For most people, the Bible stands as a judge over beliefs and moral mindsets. So what does the Bible say about relationships? Let’s examine the Letter to the Ephesians:

Be subordinate to one another out of reverence for Christ. Wives should be subordinate to their husbands as to the Lord. For the husband is head of his wife just as Christ is head of the church, he himself the savior of the body. As the church is subordinate to Christ, so wives should be subordinate to their husbands in everything. Husbands, love your wives, even as Christ loved the church and handed himself over for her to sanctify her, cleansing her by the bath of water with the word, that he might present to himself the church in splendor, without spot or wrinkle or any such thing, that she might be holy and without blemish. So [also] husbands should love their wives as their own bodies. He who loves his wife loves himself. For no one hates his own flesh but rather nourishes and cherishes it, even as Christ does the church,30because we are members of his body.
“For this reason a man shall leave [his] father and [his] mother and be joined to his wife, and the two shall become one flesh.”  (Eph 5:21-31)

This passage is one of the more controversial passages in the New Testament letters, but it clearly defines a relationship. A woman should be submissive to her husband. However, it goes on to say that Husbands must love their wives and treat them as equals. So perhaps it is not that one party is supposed to be dominant and the other submissive, rather it is humility that creates equality within a relationship. A woman must be submissive, and the man is not to take advantage of that; a man must love, and the woman must not take advantage of that. However, they will hold each other to a certain standard in love and humility and continue to walk through this crazy journey of life together in safety. Therefore there is no dominant party, there is no submissive party. A true fruitful relationship is one based on love and humility, desiring only the ultimate good for the other person. No one partner is greater than the other in a relationship. The two people must learn to cease being separate, dominate, and submissive; they must become one.

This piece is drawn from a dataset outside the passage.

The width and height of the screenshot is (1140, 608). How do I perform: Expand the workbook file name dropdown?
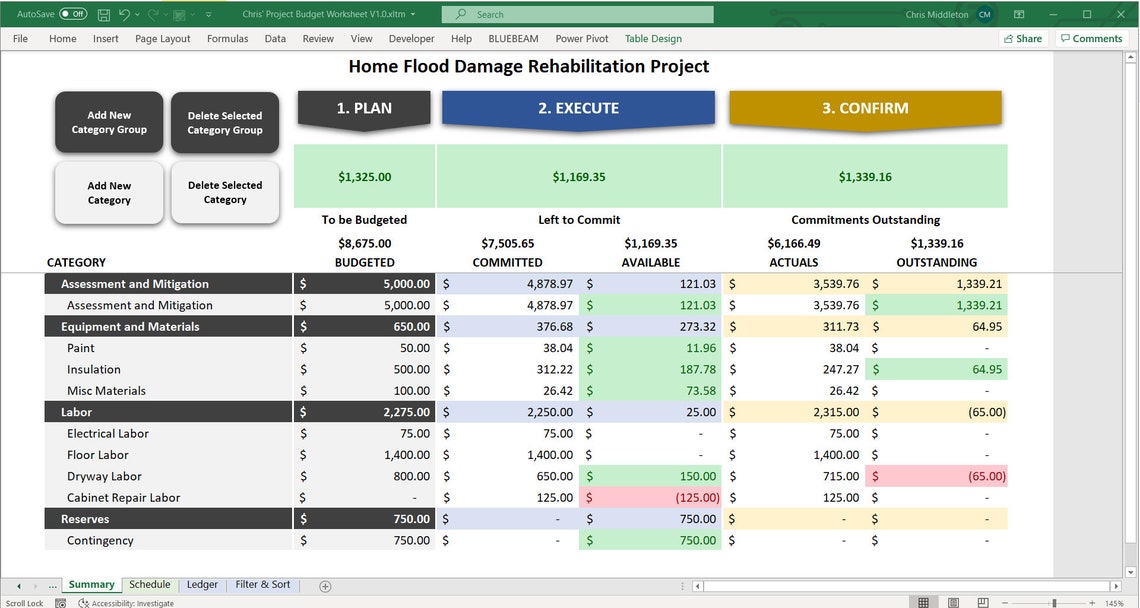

Perhaps the role of women is changing, based on the study done by the Pew Research Center women make the majority of the decisions in the home (when it is a one sided relationship). However, there is another important aspect to the Pew Study; if a relationship is based on the principles described in the passage from the Letter to the Ephesians, the majority of the couples responded that they make choices together, as one. Maybe this kind of maturity comes with age, but at some point in life it must kick in. Knowing that a body has only one head, and would be unable to function with two, the two separate people must learn to become one and live each day for the good of the other person.